EXERCISE INSTRUCTIONS:
- A) List the conditions that the passage on officer terms says define a period of settled stability.
- B) Answer each question from the passage on officer terms:
(i) What happens to elections during the Action Phase?
(ii) What share of adult Members must petition for the Assembly to call a confidence vote during Early Stabilisation?
(iii) How long is each term that the Steward serves in the Settled Period?
- C) From the passage on officer terms, return the text between "During Aftermath Phase — Settled" and "to replace them.", inclusive.

SOURCE PASSAGE:
------------------------------------

During Action Phase: All sitting officers retain their posts for the duration of the declared crisis, regardless of how long it extends. Elections are suspended. Removal remains possible only by the process set forth in §3 below. This provision ensures continuity of command precisely when it is most critical.
During Aftermath Phase — Early Stabilisation Period (Years 1–3): The Commune is likely to be fragile, its population small, its systems stressed, and its social bonds still forming. In this period, the Assembly shall hold elections for all Council offices at intervals it determines by simple majority — with a minimum interval of one year and a maximum of three. There are no hard term limits during Early Stabilisation. An officer may stand for re-election indefinitely, subject to the ongoing confidence of the Assembly. The Assembly may call a confidence vote on any officer at any time by petition of one-fifth of adult Members; a simple majority removes the officer and triggers a by-election within thirty days.
During Aftermath Phase — Settled Period (Year 4 onward): Once the Assembly declares, by a two-thirds majority, that the Commune has entered a period of settled stability — meaning food sovereignty is achieved, security is stable, and membership exceeds forty adults — standard term limits apply. Council officers serve two-year terms and may serve a maximum of three consecutive terms in the same office, after which they must sit out at least one full term before standing again. The Steward serves three-year terms with a maximum of two consecutive terms. These limits exist to prevent the entrenchment of power, not to force the removal of capable and trusted leaders before the community is ready to replace them.

------------------------------------

INFORMATION GIVEN:

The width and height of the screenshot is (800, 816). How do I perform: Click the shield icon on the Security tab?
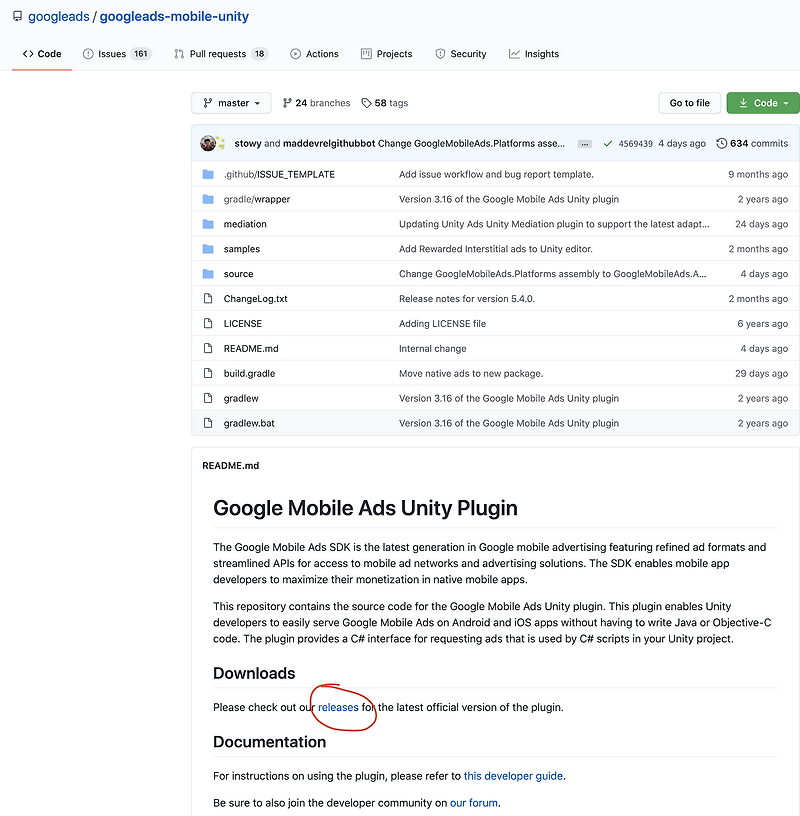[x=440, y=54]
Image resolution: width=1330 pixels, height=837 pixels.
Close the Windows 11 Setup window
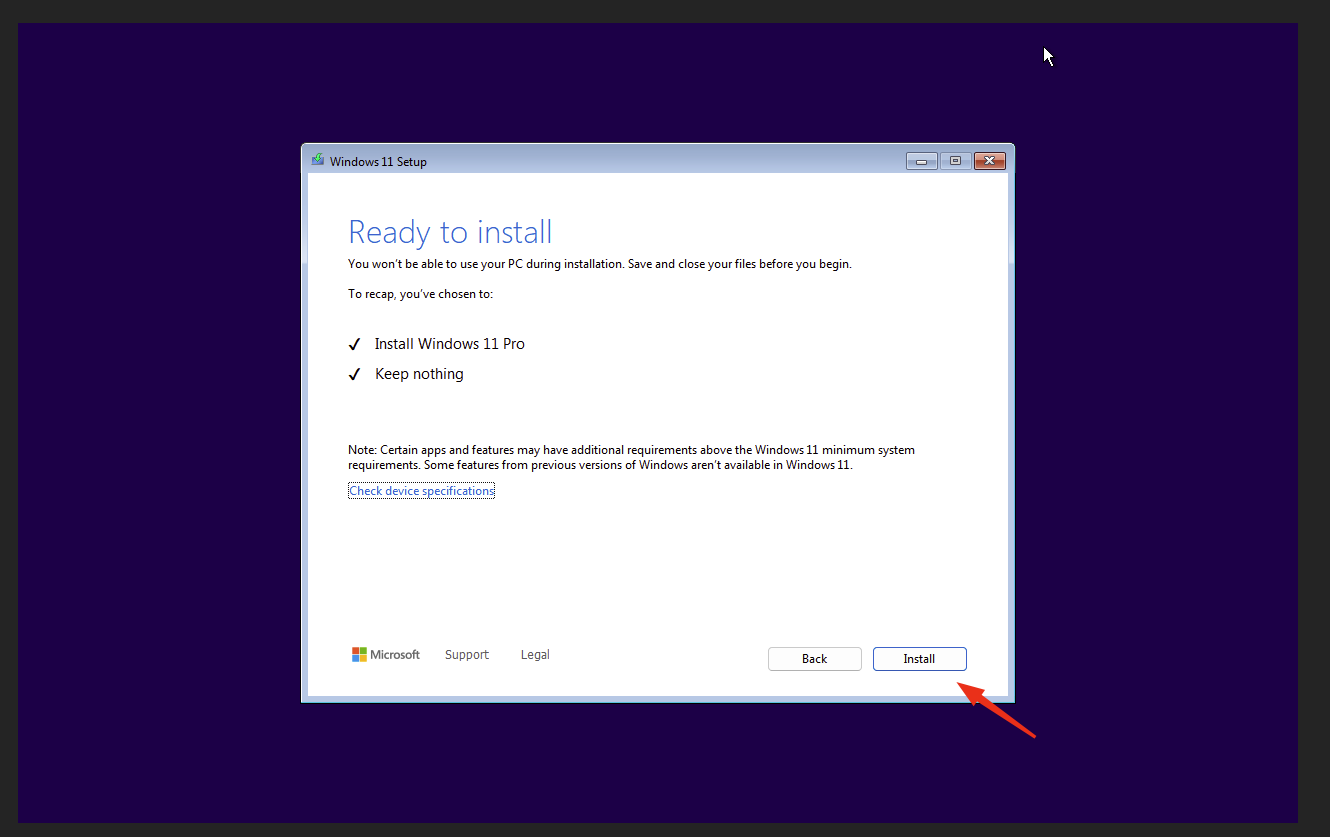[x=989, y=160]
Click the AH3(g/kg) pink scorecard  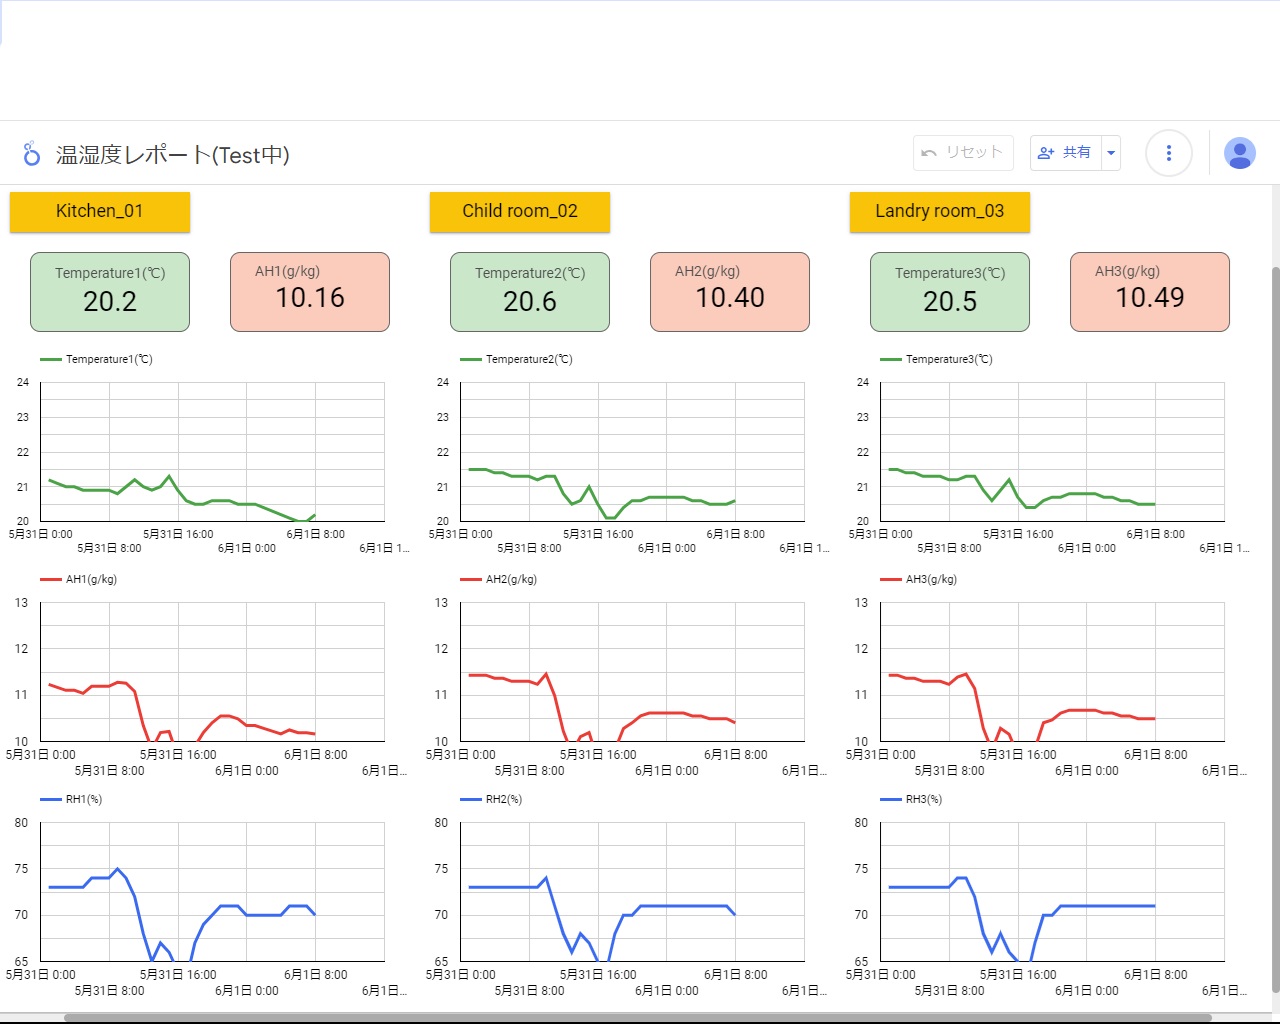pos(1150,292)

------------------------------------

SOLUTIONS FOR EACH TASK:
- A)
- Food sovereignty is achieved
- Security is stable
- Membership exceeds forty adults

- B)
(i) They are suspended.
(ii) One-fifth.
(iii) Three years.

- C)
During Aftermath Phase — Settled Period (Year 4 onward): Once the Assembly declares, by a two-thirds majority, that the Commune has entered a period of settled stability — meaning food sovereignty is achieved, security is stable, and membership exceeds forty adults — standard term limits apply. Council officers serve two-year terms and may serve a maximum of three consecutive terms in the same office, after which they must sit out at least one full term before standing again. The Steward serves three-year terms with a maximum of two consecutive terms. These limits exist to prevent the entrenchment of power, not to force the removal of capable and trusted leaders before the community is ready to replace them.